▸ **Tâche assignée A**:
Répondez, s'il vous plaît, à ces questions sur le texte consacré à la nutrigénomique :
(i) Quelle somme faut-il payer à Dnadiet pour obtenir la synthèse de son profil nutrigénomique ?
(ii) Combien d'articles scientifiques le groupe de recherche OMICS-ETHICS a-t-il examinés ?
(iii) Sur les quelque 25 000 gènes humains, combien joueraient un rôle dans la métabolisation des graisses ?
▸ **Tâche assignée B**: Reprenez le texte sur la nutrigénomique après sa dernière phrase et poursuivez-le.

▸ **Passage fourni**:
=====
Nutrigénomique : appel à la prudence !
En quelques clics, vous pouvez obtenir auprès de la firme américaine Dnadiet, pour la somme de 150 dollars, une synthèse de votre profil nutrigénomique et une liste personnalisée d'aliments que vous devriez consommer. Cette entreprise, basée en Californie, affirme s'appuyer sur les plus récentes découvertes en nutrition et en génétique. Si vos parents ou vous-même avez souffert de maladies cardiovasculaires, d'ostéoporose, de diabète de type 2 ou de cancer, vous avez intérêt à connaitre votre « identité moléculaire »
Ce genre d'approche, de plus en plus courant, est dénoncé par les chercheurs Béatrice Godard et Thierry Hurlimann (programmes de bioéthique), qui viennent de publier les premières réflexions suscitées par une vaste recherche lancée en 2008 sur l'éthique des sciences dites « omiques » et, en particulier, la pharmacogénomique, la nutrigénomique et l'agrigénomique. « La nutrigénomique n'en est qu'à ses balbutiements, fait observer M. Hurlimann en entrevue à Forum. Si le concept est scientifiquement solide, il y a actuellement très peu d'exemples qui nous permettent d'expliquer clairement et de manière scientifiquement valide les liens entre le génotype, l'apparition de maladies multifactorielles et la nutrition. »
Béatrice Godard poursuit: « Les chercheurs que nous rencontrons mettent en garde la population contre les entreprises commerciales qui offrent des solutions miracles. Ils l'affirment clairement: nous n'en sommes pas encore là. »
Dans ses travaux, le groupe de recherche OMICS-ETHICS a examiné plus de 200 articles scientifiques et il n'a rien trouvé permettant de déclarer qu'un aliment consommé régulièrement aurait un effet curatif sur telle ou telle affection. « En ce moment, nous observons un fossé énorme entre l'offre commerciale et la prudence des chercheurs. Ceux-ci répètent que l'analyse de leurs résultats doit être nuancée et appuyée par des études supplémentaires... », souligne Mme Godard.
Pourtant, des sites comme Dnadiet prétendent pouvoir établir ce qu'un individu devrait manger ou éviter de manger pour prévenir l'apparition d'affections chroniques telles que le cancer, le diabète ou les maladies cardiovasculaires.
Science et éthique
Le séquençage complet du génome humain a donné lieu à un grand nombre d'études partout en Occident. Ainsi, on sait que, sur les quelque 25 000 gènes humains, environ 600 joueraient un rôle dans la métabolisation des graisses.
=====
Entrées du jeu de données
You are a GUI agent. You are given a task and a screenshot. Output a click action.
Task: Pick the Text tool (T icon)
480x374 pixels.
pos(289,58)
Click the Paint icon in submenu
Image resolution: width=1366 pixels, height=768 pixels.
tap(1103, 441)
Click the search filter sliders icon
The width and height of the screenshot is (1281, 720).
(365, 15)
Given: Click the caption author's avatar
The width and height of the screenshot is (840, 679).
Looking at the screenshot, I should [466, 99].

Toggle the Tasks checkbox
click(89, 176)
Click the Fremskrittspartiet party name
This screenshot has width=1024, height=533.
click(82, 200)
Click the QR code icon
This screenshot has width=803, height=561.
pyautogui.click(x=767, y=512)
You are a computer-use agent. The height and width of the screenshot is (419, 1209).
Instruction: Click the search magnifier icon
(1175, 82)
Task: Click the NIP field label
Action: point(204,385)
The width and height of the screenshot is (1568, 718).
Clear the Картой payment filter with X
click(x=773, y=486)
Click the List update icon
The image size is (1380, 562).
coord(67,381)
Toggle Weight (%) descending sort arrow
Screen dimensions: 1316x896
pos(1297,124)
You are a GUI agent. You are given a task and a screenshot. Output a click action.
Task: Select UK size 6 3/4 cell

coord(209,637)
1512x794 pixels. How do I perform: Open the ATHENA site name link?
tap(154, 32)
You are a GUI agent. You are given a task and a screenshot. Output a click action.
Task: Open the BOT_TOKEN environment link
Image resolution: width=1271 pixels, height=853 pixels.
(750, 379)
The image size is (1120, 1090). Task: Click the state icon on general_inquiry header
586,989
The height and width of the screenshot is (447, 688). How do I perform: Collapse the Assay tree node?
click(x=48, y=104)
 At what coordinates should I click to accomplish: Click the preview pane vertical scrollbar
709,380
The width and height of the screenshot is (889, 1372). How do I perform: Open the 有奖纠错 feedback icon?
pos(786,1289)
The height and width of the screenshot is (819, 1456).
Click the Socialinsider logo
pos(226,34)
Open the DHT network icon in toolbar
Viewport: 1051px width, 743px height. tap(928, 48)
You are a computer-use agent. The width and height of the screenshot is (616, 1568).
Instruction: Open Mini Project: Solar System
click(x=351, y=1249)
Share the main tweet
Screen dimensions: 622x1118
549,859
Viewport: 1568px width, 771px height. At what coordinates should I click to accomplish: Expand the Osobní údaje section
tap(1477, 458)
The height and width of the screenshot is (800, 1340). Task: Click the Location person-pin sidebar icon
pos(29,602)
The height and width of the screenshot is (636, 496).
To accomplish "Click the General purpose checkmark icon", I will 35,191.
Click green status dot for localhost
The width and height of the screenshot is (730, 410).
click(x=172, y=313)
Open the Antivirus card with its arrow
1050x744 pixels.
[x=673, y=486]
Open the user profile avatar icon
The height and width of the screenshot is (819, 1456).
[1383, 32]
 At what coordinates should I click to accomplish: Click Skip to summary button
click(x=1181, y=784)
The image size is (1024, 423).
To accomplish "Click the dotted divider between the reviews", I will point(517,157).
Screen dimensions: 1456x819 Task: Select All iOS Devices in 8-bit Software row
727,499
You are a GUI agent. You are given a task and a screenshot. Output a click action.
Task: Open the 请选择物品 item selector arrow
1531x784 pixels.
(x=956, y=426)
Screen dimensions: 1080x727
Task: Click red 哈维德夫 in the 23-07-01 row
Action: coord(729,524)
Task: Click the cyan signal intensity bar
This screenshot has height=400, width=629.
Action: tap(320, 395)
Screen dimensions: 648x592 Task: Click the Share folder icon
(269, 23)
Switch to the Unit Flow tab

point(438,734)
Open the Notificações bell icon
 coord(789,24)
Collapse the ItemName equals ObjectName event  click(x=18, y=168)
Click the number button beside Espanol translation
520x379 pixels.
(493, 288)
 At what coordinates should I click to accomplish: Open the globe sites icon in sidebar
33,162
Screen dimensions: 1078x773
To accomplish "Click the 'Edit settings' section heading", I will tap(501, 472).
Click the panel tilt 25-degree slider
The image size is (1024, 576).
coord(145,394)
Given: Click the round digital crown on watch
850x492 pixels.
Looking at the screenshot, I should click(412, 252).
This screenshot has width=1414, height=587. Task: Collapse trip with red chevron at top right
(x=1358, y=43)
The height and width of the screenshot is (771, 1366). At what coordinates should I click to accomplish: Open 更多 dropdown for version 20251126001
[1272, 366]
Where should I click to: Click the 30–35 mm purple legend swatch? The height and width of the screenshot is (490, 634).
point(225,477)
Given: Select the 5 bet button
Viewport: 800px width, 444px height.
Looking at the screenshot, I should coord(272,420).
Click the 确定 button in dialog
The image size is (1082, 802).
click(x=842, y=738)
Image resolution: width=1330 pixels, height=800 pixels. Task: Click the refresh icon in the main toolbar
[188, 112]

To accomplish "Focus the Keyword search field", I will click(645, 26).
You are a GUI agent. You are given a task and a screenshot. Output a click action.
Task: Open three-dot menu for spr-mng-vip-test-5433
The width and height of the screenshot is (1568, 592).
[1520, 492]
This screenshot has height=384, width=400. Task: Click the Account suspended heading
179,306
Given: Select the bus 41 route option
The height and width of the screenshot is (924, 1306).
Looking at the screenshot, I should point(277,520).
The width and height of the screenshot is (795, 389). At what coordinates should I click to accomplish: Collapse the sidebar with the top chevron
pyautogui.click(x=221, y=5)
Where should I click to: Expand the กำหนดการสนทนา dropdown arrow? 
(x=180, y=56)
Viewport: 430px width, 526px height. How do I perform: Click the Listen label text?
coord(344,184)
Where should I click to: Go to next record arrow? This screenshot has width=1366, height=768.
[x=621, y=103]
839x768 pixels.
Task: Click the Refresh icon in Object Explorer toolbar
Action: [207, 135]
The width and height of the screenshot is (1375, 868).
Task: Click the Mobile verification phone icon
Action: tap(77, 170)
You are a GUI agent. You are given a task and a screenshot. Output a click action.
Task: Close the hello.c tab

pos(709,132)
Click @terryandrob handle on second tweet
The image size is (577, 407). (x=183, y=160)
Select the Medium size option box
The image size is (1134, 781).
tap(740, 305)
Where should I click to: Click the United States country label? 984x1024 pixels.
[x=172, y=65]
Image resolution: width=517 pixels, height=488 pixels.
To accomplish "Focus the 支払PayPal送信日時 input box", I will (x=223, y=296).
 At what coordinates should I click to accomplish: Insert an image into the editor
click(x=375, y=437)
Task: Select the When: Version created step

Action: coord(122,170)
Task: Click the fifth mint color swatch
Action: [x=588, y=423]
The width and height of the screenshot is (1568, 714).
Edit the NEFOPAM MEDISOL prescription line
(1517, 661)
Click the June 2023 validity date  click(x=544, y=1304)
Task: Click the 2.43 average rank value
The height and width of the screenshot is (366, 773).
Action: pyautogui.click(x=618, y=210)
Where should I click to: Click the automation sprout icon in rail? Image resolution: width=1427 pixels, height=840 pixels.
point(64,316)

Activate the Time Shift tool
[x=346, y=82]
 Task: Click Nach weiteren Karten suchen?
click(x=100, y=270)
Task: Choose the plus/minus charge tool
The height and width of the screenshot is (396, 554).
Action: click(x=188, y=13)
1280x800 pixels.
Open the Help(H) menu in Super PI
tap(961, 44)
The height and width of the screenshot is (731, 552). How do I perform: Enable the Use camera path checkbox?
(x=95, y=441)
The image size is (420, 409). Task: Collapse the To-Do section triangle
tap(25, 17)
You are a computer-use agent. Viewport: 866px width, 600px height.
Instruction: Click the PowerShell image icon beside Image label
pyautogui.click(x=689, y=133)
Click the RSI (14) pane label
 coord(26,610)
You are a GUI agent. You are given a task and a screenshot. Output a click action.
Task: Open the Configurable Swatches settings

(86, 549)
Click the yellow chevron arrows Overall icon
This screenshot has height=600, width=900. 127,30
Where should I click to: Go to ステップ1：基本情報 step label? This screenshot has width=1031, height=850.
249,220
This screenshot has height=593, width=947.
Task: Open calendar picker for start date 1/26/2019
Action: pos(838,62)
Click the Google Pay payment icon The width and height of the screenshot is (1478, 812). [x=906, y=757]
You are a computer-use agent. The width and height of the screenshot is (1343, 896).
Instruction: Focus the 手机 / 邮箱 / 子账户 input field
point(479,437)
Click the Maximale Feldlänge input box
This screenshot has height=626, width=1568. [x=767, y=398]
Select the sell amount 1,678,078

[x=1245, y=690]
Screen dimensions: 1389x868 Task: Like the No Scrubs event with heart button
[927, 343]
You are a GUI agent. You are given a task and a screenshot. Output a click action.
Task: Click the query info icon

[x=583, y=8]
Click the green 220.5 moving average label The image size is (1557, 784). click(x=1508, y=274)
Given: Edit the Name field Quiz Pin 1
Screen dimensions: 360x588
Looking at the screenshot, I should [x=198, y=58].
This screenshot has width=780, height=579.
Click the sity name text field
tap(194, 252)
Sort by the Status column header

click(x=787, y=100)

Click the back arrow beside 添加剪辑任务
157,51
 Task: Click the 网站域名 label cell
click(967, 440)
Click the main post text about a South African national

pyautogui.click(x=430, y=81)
=====
▸ **Espace de réponse A**:
(i) 150 dollars.
(ii) Plus de 200.
(iii) Environ 600.

▸ **Espace de réponse B**:
Science sœur de la pharmacogénomique, la nutrigénomique étudie les interactions entre le génome et l'alimentation, ainsi que l'influence de ces interactions sur la manière dont les individus ou les populations réagissent aux aliments, sur leurs prédispositions à souffrir de certaines maladies et sur leur état de santé, comme on peut le lire sur le site du groupe de recherche. « Au-delà d'une compréhension générale des mécanismes moléculaires en jeu dans la nutrition et la santé, la recherche en nutrigénomique a tendance à se concentrer sur les outils diagnostiques et les connaissances qui pourraient être utilisés par des groupes entiers de la population ou des individus pour adapter (ou « personnaliser ») leur régime alimentaire de façon à prévenir l'apparition de maladies et promouvoir leur bien-être. »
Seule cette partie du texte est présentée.